──────── Page extract ────────

Jun 9, 2016
Jun 9, 2016

The effect of heat on Euro 2016 betting

The effect of heat on Euro 2016 betting
To make a Euro 2016 betting profit, bettors should also consider a rarely discussed but potentially major factor: the impact of French summer weather. Sports journalist, Alex Keble, takes a look at individual matches to define the key winners and losers. Don't place a bet on Euro 2016 before reading this.

Traditionally the climate at international tournaments is rarely discussed by betting experts, but scorching heat at both the 2010 and 2014 World Cups has highlighted the importance of weather conditions when predicting outcomes.

France is certainly not as hot as either Brazil or South Africa, but there is still a variance in average temperatures across the country. Nine cities will host matches this June and July, and whilst the Northern territories – such as Paris and Lille – will enjoy milder temperatures, heat exhaustion could become a factor during games in Southern France.


High temperatures favour possession football

Research has shown that high temperatures lead to loss of fluids and high core temperatures, which in turn cause athletes to adapt the style of their performance. Players run less distance and at a lower intensity whilst recycling possession is more frequent. Summer weather favours possession football and a low tempo style that prioritises sudden burst of creativity rather than the high energy, high pressing systems that are generally favoured at club level.

Research has shown that high temperatures favour a low tempo style with sudden burst of creativity as opposed to high pressing system preferred at club level.

France is not too large and thus travel should not impact any nation particularly badly, whilst only nine of the 51 matches will take place before 17:00; all in all, conditions should be easy going for the vast majority of the time. The first round of matches in France is likely to produce fewer goals or exciting football than in a more temperate environment, but as the players acclimatise this should change.

However, the start time and location of individual group matches could have a small but significant impact on the outcome and thus are worth analysing in detail.

Key matches likely to be affected by the heat

The vast majority of the 14:00 matches are held in northerly cities, with the exception of Spain’s match with Czech Republic in Toulouse on June 13 (where temperatures are likely to reach the mid-twenties). The Spaniards’ low-tempo possession-centric football is well suited to warm climates, and their players’ experience with similar conditions in Spain should give them an even greater edge in this match.

────────

Challenges =>
A – List every country named in the Euro 2016 heat article.
B – In the Euro 2016 heat article, swap "low tempo" for "slow-paced" and write out the passage from "High temperatures favour possession" up to and including "favoured at club level.".
The rows that follow come from a separate source.

──────── Stored data ────────

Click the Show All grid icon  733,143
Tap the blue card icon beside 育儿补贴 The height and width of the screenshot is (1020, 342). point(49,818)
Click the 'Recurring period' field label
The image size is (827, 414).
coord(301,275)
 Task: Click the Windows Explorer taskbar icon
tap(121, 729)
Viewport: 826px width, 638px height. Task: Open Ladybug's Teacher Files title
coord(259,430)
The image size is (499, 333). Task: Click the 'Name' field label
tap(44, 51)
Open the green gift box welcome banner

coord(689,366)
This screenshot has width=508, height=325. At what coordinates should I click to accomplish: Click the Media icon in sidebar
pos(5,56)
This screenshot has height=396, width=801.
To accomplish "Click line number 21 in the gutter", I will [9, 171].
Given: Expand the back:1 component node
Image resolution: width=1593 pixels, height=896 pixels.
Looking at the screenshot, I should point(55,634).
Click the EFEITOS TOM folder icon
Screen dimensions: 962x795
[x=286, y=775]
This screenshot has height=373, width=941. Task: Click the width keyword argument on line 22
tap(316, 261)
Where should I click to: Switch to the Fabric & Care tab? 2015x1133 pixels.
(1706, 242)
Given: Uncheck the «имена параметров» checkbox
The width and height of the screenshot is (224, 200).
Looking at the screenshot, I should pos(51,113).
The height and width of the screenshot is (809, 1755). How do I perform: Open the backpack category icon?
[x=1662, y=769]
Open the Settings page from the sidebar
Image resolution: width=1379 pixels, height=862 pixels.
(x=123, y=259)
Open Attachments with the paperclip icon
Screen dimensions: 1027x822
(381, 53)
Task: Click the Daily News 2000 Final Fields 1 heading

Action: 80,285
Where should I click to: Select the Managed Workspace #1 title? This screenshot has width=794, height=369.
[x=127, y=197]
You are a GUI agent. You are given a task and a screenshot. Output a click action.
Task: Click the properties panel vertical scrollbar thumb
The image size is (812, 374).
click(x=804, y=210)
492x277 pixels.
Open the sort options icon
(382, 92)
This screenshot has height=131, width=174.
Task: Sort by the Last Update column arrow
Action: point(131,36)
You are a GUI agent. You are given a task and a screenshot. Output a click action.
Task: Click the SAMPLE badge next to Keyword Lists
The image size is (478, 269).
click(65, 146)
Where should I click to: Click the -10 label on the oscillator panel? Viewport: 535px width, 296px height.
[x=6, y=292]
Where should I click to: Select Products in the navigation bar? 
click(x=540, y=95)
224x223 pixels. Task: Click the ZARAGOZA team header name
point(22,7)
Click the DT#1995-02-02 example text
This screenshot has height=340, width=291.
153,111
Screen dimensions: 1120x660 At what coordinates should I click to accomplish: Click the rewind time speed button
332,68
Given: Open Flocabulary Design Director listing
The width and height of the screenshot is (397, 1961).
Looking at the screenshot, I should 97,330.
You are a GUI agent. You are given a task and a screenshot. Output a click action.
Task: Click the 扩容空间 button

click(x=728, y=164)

────────

Responses per task =>
A – France, Brazil, South Africa, Spain, Czech Republic

B –
High temperatures favour possession football

Research has shown that high temperatures lead to loss of fluids and high core temperatures, which in turn cause athletes to adapt the style of their performance. Players run less distance and at a lower intensity whilst recycling possession is more frequent. Summer weather favours possession football and a slow-paced style that prioritises sudden burst of creativity rather than the high energy, high pressing systems that are generally favoured at club level.